The Azuma-Hoeffding Inequality says that if $X_1,X_2, \ldots$ is a martingale and the differences are bounded by constants, $\|X_i - X_{i-1}\| \le 1$ say, then we should not expect the difference $\|X_N - X_0\|$ to grow *too fast*. Formally we have

$$P\left(|X_N -X_0| > \epsilon N\right) \le \exp\Big ( \frac{- \epsilon^2 N}{2 }\Big) \mbox{ for any }\epsilon > 0.$$

Note the inequality has nothing to do with how *spread out* the variables $X_i$ are. It only uses how the differences are bounded. In case all $X_i$ have small variance we'd expect stronger concentration results.

For example suppose the $A_1 , A_2, \ldots$ are drawn independently from $\mathcal N(0,\sigma^2)$ distributions cut off outside $[-1,1]$ and each $X_i = A_1 + \ldots + A_i$. The above inequality does not distinguish between the cases when $\sigma^2$ is large and small. When it is smaller we should expect a stronger concentration around the mean. In the degenerate case when $\sigma^2=0$ and all $A_i \equiv 0$ the left-hand-side will be exactly zero.

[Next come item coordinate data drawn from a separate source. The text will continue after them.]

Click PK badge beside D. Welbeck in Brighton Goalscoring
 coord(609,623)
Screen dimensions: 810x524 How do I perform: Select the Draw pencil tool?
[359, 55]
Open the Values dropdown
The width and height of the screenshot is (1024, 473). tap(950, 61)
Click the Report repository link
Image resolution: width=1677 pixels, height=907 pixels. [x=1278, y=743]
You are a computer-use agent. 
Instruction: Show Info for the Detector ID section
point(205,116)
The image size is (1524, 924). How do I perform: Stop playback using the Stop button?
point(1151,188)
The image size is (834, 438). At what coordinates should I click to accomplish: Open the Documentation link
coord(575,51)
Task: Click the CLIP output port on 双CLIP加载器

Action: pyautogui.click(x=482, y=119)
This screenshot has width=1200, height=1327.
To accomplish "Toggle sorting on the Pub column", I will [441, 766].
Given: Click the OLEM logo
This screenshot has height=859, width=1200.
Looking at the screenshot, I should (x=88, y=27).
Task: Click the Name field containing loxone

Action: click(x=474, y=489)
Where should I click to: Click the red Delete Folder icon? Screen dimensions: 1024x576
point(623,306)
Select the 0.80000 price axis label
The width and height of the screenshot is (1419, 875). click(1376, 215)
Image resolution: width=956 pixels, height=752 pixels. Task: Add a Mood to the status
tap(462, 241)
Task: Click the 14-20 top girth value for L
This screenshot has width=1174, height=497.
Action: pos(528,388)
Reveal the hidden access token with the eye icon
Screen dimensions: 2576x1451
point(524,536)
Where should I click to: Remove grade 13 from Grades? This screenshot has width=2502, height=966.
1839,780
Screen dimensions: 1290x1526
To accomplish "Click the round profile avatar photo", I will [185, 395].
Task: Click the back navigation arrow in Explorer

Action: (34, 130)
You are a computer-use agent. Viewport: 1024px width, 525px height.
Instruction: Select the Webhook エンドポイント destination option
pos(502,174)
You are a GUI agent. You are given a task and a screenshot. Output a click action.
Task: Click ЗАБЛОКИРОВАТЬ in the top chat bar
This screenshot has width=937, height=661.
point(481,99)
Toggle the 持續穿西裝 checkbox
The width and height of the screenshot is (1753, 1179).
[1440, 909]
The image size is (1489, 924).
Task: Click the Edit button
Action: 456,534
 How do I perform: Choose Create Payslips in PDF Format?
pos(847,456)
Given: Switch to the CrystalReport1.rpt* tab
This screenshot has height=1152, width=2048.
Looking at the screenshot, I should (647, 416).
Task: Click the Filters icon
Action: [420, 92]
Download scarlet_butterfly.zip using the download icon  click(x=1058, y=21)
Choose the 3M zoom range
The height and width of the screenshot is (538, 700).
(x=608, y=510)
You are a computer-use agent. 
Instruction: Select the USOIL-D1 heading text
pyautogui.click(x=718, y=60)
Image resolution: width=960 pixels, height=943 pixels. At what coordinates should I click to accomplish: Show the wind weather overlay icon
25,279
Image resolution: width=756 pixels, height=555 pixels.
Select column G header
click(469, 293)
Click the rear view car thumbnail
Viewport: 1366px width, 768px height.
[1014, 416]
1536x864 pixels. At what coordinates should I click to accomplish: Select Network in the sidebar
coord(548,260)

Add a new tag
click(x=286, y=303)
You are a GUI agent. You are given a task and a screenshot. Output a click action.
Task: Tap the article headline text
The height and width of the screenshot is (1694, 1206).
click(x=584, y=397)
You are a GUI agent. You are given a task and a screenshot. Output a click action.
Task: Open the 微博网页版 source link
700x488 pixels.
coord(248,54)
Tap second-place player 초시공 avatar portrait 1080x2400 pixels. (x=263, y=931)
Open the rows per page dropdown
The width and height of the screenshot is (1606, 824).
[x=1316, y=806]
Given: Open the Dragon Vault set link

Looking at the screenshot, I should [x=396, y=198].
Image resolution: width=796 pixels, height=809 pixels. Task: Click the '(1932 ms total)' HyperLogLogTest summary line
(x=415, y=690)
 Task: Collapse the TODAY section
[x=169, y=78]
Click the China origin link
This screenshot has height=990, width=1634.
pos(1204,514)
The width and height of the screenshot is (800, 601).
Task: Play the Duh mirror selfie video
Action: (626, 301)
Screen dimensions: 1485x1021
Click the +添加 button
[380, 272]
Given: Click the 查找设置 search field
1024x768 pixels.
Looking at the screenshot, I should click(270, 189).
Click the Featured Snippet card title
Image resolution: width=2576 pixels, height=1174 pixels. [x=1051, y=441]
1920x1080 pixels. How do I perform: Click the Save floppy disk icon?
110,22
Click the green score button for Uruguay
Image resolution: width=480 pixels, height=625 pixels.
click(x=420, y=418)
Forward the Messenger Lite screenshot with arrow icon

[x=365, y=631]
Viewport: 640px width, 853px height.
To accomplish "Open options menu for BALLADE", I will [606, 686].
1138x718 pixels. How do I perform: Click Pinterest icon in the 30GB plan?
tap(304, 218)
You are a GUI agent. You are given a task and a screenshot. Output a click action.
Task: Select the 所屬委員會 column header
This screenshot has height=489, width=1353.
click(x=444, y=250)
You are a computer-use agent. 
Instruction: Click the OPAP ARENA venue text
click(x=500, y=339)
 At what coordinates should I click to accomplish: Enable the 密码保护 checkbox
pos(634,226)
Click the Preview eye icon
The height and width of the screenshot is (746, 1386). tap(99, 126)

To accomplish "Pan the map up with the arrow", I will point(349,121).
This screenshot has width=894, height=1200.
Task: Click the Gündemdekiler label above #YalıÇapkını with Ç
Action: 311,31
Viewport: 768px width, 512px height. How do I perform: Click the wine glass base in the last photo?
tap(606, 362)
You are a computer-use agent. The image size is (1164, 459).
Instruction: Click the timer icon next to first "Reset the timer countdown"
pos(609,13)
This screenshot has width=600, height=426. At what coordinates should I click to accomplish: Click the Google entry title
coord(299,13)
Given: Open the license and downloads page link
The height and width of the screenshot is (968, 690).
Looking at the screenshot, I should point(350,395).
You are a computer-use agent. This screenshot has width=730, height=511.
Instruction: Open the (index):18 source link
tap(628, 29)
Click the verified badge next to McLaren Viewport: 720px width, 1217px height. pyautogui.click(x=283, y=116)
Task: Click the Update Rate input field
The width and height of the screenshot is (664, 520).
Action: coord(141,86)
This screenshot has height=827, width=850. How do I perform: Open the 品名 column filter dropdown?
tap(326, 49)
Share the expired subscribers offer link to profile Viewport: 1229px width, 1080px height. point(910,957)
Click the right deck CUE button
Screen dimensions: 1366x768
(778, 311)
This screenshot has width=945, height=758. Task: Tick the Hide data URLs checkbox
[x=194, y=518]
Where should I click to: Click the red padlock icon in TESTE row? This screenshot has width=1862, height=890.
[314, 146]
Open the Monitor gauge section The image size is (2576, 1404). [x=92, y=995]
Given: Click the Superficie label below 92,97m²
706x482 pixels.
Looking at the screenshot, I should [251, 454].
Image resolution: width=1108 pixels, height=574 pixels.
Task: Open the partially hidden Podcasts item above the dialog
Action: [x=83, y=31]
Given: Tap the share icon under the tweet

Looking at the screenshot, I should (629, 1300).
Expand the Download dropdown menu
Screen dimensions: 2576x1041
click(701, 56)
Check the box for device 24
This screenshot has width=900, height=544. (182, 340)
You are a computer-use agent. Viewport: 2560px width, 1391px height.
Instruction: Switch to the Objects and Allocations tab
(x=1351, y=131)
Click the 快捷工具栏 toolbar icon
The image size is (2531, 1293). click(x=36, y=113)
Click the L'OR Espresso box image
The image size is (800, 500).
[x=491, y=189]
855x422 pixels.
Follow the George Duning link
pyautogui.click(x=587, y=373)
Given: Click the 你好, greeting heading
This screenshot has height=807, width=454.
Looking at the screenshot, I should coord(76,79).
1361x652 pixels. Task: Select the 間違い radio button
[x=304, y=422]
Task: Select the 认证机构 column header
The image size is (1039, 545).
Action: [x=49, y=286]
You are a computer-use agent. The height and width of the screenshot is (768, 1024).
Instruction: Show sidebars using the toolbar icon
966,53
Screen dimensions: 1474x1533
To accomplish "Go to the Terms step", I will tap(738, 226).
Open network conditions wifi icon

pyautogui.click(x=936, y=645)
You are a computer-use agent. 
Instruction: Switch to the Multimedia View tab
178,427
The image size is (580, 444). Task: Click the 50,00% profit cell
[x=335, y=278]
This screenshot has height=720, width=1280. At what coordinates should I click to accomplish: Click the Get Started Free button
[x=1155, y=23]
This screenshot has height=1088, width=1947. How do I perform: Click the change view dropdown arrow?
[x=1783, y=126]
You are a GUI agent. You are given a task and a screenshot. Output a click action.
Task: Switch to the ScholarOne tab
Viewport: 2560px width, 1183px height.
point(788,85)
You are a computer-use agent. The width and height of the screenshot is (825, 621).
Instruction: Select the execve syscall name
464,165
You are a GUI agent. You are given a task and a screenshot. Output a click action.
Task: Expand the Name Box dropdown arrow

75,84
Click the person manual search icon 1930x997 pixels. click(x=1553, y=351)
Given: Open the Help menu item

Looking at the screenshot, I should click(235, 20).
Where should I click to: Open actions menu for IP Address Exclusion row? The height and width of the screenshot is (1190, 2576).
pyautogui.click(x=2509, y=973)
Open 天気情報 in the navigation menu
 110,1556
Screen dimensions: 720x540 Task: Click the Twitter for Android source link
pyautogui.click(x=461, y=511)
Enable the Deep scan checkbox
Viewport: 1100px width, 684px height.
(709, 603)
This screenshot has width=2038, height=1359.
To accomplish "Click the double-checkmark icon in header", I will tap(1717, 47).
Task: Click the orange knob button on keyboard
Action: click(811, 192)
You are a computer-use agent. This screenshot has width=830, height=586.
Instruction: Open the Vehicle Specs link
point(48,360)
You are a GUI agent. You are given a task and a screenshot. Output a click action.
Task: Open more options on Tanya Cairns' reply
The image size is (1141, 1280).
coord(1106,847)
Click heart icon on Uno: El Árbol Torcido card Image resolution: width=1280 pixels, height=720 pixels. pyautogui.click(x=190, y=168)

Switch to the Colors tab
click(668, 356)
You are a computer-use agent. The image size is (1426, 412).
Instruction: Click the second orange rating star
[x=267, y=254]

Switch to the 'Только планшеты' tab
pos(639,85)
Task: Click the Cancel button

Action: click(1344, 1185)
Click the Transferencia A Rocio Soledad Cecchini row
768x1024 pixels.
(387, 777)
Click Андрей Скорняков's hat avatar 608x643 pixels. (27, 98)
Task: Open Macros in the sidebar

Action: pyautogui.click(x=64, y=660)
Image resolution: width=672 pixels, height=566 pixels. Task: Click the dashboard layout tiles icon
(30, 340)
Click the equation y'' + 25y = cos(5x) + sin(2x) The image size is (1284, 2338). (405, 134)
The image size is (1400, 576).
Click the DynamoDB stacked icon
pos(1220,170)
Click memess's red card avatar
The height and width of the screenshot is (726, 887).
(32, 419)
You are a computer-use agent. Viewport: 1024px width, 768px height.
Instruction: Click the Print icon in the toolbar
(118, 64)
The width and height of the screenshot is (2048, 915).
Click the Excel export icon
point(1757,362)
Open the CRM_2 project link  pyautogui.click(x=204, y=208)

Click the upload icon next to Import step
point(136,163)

Are there any modifications of Azuma-Hoeffding that take into account the variances of the conditined variiables $ X_{i+1} | X_i, \ldots, X_1$ ? So far I have only found this paper in information theory. The theorem 2 is a version of AH that involves the variance. However that paper is quite recent, and it seems likely the problem has been considered by probabilists in the past.

Can anyone point me in the right direction?